◆ Listed records:
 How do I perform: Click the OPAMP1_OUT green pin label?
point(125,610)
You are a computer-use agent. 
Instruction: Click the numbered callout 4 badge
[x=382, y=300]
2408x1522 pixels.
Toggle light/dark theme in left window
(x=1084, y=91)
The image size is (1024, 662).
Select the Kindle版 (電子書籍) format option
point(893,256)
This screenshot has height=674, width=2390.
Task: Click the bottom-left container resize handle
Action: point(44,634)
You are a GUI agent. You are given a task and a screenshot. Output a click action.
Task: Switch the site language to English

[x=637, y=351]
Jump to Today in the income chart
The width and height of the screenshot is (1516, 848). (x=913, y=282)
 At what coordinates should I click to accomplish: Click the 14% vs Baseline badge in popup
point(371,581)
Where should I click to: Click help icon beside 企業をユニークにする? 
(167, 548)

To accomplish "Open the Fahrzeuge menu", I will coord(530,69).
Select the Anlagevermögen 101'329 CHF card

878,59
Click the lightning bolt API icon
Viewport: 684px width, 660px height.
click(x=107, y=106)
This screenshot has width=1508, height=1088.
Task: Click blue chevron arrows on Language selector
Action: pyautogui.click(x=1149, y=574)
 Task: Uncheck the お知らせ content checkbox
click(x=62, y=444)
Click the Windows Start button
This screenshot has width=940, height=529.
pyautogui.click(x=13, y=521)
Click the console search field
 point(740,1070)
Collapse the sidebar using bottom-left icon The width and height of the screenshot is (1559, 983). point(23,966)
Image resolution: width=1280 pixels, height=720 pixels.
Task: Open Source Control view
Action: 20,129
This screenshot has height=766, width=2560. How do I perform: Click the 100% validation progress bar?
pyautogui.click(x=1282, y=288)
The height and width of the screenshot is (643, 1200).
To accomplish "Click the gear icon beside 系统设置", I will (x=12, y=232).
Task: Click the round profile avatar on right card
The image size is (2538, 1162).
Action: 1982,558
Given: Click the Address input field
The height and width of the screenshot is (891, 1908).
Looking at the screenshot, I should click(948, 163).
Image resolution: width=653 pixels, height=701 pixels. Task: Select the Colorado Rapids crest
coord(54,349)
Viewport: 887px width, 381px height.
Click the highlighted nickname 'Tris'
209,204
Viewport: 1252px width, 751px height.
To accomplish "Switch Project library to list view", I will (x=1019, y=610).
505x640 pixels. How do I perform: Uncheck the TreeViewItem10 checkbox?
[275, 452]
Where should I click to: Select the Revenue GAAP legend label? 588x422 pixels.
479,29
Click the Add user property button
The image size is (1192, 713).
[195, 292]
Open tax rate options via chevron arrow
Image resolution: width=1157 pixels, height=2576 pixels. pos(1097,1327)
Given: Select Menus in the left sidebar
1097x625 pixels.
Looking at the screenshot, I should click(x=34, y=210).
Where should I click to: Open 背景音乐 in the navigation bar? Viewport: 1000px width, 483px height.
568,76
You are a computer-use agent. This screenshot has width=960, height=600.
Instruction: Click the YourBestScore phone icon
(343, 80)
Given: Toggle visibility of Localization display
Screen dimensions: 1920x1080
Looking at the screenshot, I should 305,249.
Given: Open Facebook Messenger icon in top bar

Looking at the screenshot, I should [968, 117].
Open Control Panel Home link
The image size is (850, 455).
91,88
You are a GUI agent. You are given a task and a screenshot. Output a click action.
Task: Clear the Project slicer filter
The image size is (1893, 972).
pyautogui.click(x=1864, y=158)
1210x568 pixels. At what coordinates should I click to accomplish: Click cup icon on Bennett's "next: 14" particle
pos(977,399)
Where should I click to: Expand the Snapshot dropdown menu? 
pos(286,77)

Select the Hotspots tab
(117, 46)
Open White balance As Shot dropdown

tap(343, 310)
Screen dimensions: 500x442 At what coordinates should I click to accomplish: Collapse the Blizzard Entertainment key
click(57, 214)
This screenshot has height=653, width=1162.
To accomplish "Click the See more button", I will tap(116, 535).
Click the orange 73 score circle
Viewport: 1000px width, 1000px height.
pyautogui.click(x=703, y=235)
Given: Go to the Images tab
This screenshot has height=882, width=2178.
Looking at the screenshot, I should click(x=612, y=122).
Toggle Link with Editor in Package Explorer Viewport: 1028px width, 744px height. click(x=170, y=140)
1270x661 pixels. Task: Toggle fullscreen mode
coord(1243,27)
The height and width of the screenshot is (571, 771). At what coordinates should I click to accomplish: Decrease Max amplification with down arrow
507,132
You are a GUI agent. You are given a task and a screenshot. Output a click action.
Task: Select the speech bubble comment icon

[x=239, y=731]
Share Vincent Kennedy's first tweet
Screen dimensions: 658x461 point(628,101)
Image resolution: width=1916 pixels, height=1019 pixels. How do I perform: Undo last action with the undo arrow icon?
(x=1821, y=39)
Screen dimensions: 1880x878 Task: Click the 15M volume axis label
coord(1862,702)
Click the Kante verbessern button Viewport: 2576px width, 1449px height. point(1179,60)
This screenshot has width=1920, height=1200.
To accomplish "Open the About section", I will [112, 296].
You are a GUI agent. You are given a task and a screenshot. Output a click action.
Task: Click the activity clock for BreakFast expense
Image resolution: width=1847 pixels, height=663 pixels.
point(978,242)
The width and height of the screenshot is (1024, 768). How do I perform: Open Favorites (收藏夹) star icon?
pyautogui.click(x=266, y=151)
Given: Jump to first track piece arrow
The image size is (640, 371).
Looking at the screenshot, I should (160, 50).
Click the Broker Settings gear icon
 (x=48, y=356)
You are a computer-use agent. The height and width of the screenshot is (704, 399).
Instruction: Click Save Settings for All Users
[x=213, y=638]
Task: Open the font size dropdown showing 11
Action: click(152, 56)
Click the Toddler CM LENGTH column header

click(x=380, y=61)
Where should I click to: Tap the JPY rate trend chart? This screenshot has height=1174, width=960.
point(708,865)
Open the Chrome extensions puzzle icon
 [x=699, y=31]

◆ What is required: Write out the part of the data above that opens with the line containing "Where should I click to: Open" and closes with the line containing "pos(977,399)", copying every line unchanged.

◆ Exercise response:
Where should I click to: Open 背景音乐 in the navigation bar? Viewport: 1000px width, 483px height.
568,76
You are a computer-use agent. This screenshot has width=960, height=600.
Instruction: Click the YourBestScore phone icon
(343, 80)
Given: Toggle visibility of Localization display
Screen dimensions: 1920x1080
Looking at the screenshot, I should 305,249.
Given: Open Facebook Messenger icon in top bar

Looking at the screenshot, I should [968, 117].
Open Control Panel Home link
The image size is (850, 455).
91,88
You are a GUI agent. You are given a task and a screenshot. Output a click action.
Task: Clear the Project slicer filter
The image size is (1893, 972).
pyautogui.click(x=1864, y=158)
1210x568 pixels. At what coordinates should I click to accomplish: Click cup icon on Bennett's "next: 14" particle
pos(977,399)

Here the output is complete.